* [Activity] Among the lines below, the one containing "Click the sphere primitive tool" opens the range and the one containing "The width and height of the screenshot is (931, 478)." closes it. Print that range exactly, without the pictures.

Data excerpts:

##########

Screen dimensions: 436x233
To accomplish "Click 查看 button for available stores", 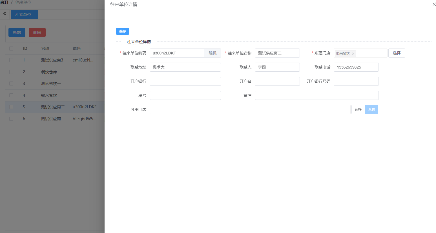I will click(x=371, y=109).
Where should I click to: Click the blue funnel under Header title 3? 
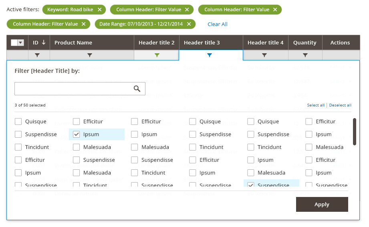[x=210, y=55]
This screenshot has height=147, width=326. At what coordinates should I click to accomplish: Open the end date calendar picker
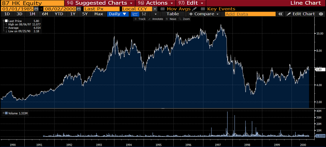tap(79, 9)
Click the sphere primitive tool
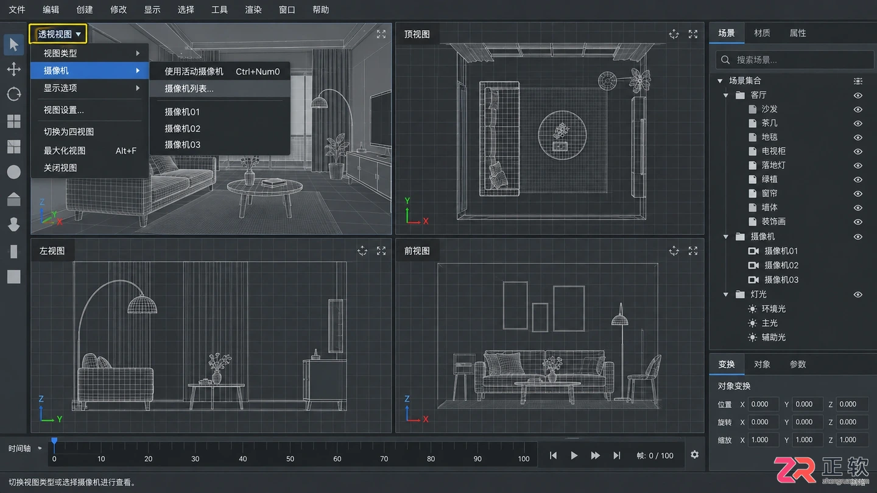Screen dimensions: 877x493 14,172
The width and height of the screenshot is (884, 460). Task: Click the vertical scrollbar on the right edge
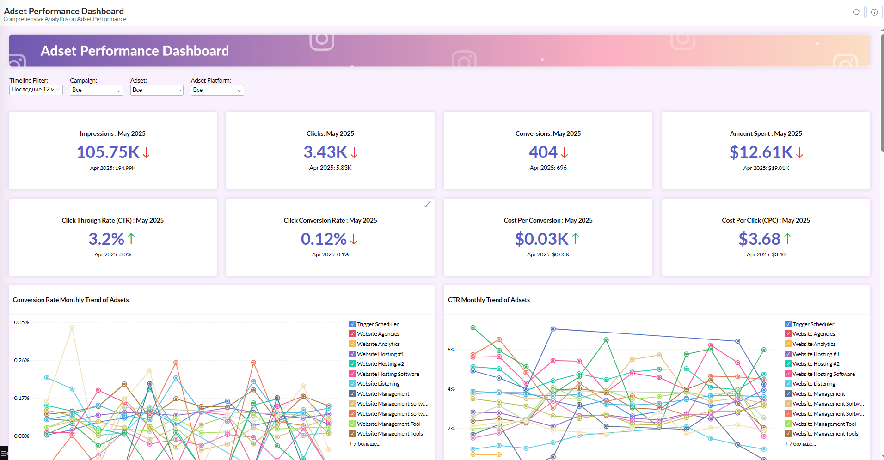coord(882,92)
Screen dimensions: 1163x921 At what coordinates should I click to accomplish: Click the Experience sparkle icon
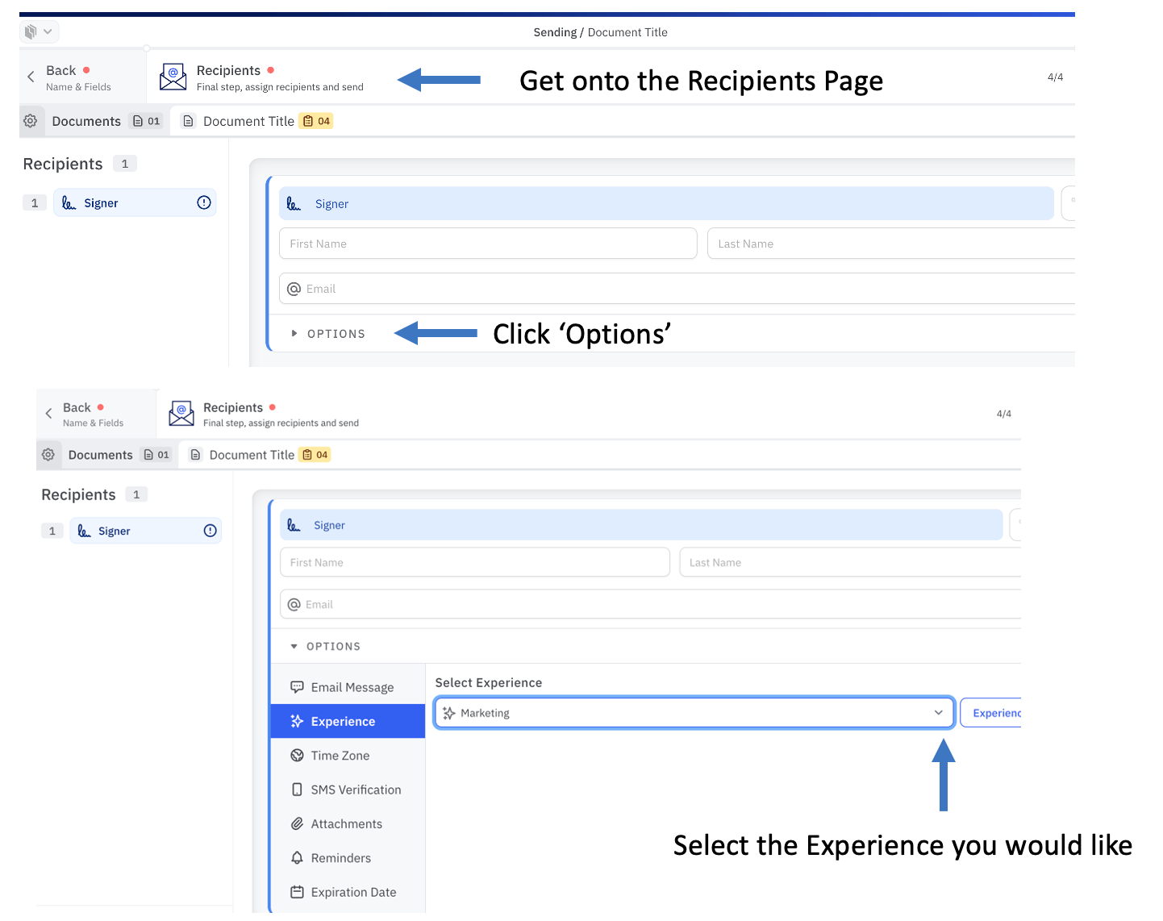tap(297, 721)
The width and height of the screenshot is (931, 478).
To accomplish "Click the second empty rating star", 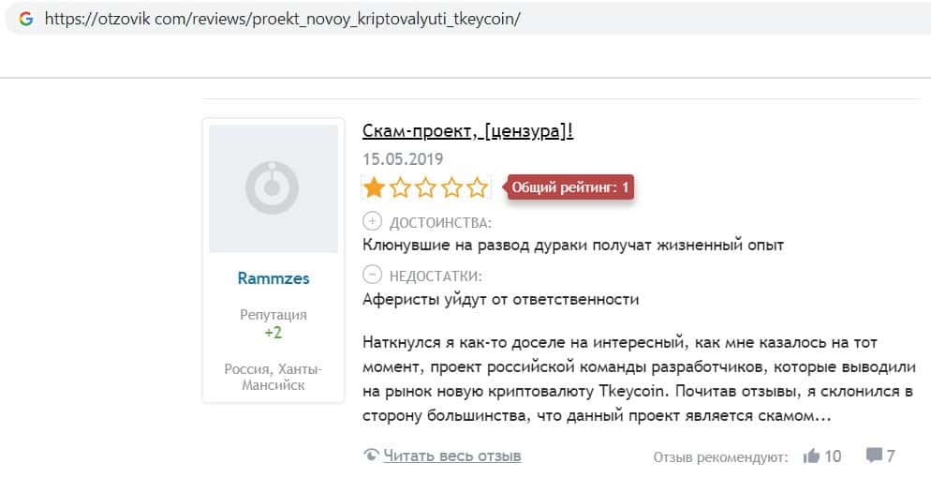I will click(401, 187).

##########

* [Answer to this task]
Click the sphere primitive tool
Screen dimensions: 877x493 14,172
The width and height of the screenshot is (884, 460). Task: Click the vertical scrollbar on the right edge
coord(882,92)
Screen dimensions: 1163x921 At what coordinates should I click to accomplish: Click the Experience sparkle icon
tap(297, 721)
The width and height of the screenshot is (931, 478).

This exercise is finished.